Government policy can not be secret by nature and the so called secret Document turns out to be a not so secret directive on constituency building.

Uhhhh… has anyone read the directive because not keeping it a secret would be crazy stupid. On page 2 (and I hope someone translates this thing into English, and since it is not a secret I am sure no one in the Ethiopian government would mind it being distributed widely) it says (my lame translation):

Paragraph 2:

Ensuring the balance of political power in the Diaspora is won by ‘democratic forces’ and to have a powerful support group abroad requires pinpointing of current key problems.

Yes, it’s time to get jittery. Whenever the Ethiopian government refers to itself as “democratic forces”, ehhh, time to take cover.

Paragraph 3 concedes no amount of government-provided “incentives” (Tqmoch) will fundamentally change the Diaspora’s political standing. So, you ask, why go through all of this? Because dissent can’t be allowed to exist willy-nilly next to “democratic forces”, that’s why! Have you not been paying attention?

Paragraph 4:

We believe that the main problem in the Diaspora remains people who are political extremists, and that there has not been a concerted effort to weaken their power.

Well, that’s fine and dandy until you realize who the Ethiopian government considers “extremists.” People like Dr. Berhanu Nega, the mayor of Addis Abeba, Dr. Yaqob Hailemariam, Judge Birtukan Medeqsa and Professor Mesfin WoldeMariam are in jail being tried for treason and attempted genocide. So ‘extremist’ is in the eye of the beholder, and in the EPRDF’s case it appears to be anyone who is into dissent.

Membership in this new Diaspora capacity building fuzzy-wuzziness definitely has its privileges: to go in and out of Ethiopia without hassle, expedited ways to bring in property, build houses, build investment portfolios, opening bank accounts… nothing about free stays at Addis Sheraton, which the Ethiopian government might want to think about if it hopes to make a dent in the aesthetically-challenged segment of the Diaspora.

*DATA RECORDS*:
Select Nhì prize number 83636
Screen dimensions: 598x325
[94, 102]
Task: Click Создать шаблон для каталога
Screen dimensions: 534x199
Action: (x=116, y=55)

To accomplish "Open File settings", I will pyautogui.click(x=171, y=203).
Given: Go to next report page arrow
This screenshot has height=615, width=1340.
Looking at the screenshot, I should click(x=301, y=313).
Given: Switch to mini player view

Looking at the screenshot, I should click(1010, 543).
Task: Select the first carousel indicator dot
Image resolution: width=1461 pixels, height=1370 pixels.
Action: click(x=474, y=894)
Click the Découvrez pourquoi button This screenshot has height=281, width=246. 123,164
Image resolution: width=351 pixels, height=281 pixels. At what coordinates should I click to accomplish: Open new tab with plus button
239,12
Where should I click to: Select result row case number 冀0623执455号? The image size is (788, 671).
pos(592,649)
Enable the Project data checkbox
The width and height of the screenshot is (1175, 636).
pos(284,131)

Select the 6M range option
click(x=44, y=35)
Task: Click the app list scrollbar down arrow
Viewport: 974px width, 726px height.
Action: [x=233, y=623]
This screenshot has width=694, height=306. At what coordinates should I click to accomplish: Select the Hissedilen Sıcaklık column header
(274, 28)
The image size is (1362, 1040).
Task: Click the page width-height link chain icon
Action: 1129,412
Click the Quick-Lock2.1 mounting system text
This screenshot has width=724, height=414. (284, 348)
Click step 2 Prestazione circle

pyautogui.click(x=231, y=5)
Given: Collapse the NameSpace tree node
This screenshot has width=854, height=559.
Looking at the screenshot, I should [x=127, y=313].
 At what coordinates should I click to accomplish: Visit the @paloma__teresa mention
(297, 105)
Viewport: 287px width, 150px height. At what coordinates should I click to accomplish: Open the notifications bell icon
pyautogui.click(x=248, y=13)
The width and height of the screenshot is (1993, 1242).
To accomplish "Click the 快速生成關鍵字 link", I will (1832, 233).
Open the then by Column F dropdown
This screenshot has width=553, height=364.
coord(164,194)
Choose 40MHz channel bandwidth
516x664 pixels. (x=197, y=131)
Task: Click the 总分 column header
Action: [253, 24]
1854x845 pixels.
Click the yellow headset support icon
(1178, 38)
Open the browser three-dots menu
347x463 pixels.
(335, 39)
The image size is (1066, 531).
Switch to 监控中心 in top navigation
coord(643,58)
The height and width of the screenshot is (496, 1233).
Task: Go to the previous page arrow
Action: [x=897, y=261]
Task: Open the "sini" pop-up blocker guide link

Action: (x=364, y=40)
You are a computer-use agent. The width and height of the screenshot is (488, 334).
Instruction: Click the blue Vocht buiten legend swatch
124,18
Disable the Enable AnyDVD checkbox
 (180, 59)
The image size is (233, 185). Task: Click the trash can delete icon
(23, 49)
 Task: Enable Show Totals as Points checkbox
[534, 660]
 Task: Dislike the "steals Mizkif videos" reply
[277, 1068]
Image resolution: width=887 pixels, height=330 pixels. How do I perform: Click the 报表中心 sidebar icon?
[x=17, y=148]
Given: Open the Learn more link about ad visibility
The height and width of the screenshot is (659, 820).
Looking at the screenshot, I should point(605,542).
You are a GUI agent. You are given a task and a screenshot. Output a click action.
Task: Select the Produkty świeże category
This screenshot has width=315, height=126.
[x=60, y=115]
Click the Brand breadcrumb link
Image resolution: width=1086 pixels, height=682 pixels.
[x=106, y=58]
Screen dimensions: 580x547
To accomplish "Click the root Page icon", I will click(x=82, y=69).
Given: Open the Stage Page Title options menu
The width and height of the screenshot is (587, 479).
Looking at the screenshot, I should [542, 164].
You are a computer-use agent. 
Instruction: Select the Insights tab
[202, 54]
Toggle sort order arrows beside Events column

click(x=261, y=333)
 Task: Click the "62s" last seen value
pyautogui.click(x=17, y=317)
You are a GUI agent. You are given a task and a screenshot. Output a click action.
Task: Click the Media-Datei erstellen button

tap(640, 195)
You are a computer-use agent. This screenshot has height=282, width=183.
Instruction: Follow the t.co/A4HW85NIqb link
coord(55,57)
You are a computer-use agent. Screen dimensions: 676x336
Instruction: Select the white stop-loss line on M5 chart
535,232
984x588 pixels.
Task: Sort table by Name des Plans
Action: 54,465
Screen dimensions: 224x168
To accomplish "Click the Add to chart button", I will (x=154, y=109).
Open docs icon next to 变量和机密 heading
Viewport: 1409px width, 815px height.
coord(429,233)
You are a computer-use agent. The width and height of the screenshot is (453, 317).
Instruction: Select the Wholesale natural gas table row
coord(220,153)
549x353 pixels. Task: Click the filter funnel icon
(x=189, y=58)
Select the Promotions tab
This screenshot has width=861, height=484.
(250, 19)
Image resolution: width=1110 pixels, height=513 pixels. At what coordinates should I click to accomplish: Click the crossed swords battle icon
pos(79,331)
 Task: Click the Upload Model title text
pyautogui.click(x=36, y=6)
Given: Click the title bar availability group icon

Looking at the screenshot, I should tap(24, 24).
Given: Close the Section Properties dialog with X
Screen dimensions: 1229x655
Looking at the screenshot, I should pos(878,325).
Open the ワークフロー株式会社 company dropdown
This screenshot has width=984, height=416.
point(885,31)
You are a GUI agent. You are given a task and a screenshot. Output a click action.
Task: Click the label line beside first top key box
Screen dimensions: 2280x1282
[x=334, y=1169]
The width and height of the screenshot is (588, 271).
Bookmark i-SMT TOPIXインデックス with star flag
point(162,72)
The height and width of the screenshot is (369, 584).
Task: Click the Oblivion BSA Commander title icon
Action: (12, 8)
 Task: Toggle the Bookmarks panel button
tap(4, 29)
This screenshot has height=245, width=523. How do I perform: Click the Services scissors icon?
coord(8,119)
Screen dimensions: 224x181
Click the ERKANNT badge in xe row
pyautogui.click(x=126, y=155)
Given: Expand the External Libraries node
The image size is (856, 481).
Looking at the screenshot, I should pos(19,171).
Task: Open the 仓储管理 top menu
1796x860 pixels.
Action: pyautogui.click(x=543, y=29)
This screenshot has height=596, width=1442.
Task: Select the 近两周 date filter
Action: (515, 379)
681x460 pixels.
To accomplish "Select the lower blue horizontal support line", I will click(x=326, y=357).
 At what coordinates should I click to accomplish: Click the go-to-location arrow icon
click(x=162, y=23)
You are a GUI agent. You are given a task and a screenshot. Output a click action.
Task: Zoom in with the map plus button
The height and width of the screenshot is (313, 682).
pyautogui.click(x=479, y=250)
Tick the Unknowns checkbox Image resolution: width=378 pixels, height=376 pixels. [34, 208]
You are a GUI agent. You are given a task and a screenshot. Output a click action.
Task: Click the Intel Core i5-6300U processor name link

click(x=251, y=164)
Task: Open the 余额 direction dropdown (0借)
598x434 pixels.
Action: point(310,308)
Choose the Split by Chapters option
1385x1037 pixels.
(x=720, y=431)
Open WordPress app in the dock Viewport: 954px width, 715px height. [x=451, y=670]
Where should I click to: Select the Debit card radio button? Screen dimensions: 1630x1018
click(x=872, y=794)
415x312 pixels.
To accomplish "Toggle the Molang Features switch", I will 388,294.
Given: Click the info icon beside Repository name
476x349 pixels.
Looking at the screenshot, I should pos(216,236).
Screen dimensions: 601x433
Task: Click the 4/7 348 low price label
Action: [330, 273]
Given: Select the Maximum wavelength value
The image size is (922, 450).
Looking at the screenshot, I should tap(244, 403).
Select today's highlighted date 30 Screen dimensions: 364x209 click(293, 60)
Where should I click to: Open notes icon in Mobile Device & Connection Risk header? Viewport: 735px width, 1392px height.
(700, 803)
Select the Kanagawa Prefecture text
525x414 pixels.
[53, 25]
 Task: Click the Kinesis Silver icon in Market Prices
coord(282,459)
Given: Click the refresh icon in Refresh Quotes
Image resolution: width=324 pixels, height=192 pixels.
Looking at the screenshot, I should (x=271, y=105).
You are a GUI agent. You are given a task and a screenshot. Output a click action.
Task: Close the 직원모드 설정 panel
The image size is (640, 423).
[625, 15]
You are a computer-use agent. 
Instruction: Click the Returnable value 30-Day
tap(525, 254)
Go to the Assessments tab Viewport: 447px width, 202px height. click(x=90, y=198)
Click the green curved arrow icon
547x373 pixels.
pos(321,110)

*WHAT TO WORK ON*: Reproduce the post about the diaspora directive word for word, from "Ensuring the balance" to "to take cover.". The records come from a separate source.

*ANSWER AREA*:
Ensuring the balance of political power in the Diaspora is won by ‘democratic forces’ and to have a powerful support group abroad requires pinpointing of current key problems.

Yes, it’s time to get jittery. Whenever the Ethiopian government refers to itself as “democratic forces”, ehhh, time to take cover.